▶ Exercise objective
Going down the data below, set down exactly the line with "Where should I click to: Click the SynaLog" and each line after it through the line with "Task: Click table icon under 注册不同入口效果 title"; no other lines.

Items from a dataset:
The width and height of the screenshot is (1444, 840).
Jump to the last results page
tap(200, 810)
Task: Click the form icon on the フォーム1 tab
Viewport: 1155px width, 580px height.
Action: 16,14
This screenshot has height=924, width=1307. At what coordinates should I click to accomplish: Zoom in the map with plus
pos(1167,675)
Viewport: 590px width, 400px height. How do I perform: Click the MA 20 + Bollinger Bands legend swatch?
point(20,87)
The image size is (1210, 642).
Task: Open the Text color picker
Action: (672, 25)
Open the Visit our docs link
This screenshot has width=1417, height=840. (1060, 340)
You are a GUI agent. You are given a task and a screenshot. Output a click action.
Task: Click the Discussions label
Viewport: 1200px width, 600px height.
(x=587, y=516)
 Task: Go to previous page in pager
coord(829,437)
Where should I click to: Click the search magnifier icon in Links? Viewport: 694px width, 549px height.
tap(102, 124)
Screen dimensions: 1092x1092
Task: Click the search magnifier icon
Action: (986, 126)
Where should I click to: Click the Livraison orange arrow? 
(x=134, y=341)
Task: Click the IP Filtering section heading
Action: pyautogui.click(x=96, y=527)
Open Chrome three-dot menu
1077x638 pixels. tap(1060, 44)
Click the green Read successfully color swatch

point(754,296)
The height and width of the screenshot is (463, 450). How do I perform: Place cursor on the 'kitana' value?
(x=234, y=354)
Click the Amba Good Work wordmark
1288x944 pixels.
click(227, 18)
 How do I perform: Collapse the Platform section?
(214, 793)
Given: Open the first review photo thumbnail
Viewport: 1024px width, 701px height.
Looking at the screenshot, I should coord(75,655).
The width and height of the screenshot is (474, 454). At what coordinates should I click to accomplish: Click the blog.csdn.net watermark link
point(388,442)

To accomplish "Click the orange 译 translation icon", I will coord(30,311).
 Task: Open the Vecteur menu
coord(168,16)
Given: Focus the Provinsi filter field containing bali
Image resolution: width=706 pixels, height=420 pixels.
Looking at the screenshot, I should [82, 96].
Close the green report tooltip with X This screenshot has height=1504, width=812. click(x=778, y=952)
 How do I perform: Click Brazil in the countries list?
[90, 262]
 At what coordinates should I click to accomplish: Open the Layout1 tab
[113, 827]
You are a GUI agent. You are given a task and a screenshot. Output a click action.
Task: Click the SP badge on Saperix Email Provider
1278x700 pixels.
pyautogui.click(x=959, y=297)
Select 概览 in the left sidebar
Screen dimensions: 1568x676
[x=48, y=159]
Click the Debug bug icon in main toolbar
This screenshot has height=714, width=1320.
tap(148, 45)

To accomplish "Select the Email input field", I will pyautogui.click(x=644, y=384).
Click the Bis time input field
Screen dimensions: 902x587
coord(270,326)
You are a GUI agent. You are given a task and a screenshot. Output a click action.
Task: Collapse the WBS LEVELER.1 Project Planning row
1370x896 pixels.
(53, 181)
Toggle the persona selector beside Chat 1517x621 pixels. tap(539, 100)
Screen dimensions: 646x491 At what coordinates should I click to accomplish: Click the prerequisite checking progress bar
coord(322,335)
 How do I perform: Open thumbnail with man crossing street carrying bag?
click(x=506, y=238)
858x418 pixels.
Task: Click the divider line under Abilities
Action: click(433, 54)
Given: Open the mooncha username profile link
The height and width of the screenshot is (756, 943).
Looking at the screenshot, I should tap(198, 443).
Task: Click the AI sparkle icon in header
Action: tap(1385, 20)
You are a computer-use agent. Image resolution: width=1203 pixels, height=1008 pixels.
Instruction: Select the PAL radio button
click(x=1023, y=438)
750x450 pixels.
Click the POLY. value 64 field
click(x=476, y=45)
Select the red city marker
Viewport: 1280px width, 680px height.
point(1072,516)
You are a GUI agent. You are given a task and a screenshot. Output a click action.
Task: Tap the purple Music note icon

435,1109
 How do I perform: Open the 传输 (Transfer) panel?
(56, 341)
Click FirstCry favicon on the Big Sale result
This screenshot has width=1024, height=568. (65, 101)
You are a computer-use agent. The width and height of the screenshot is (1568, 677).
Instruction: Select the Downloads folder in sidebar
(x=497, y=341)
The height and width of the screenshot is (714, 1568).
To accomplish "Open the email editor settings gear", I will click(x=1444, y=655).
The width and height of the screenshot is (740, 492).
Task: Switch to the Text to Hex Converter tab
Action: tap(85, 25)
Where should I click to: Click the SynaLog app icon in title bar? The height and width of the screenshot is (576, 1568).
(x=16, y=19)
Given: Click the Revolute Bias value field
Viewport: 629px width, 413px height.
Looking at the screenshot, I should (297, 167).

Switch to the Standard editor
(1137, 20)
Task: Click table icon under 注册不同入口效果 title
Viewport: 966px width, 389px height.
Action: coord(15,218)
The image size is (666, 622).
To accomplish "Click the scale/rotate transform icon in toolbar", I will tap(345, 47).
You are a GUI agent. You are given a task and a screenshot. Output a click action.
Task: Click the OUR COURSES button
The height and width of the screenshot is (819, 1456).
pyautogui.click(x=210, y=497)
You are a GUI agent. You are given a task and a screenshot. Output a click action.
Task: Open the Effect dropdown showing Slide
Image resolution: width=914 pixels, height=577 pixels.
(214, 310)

▶ Exercise response
Where should I click to: Click the SynaLog app icon in title bar? The height and width of the screenshot is (576, 1568).
(x=16, y=19)
Given: Click the Revolute Bias value field
Viewport: 629px width, 413px height.
Looking at the screenshot, I should (297, 167).

Switch to the Standard editor
(1137, 20)
Task: Click table icon under 注册不同入口效果 title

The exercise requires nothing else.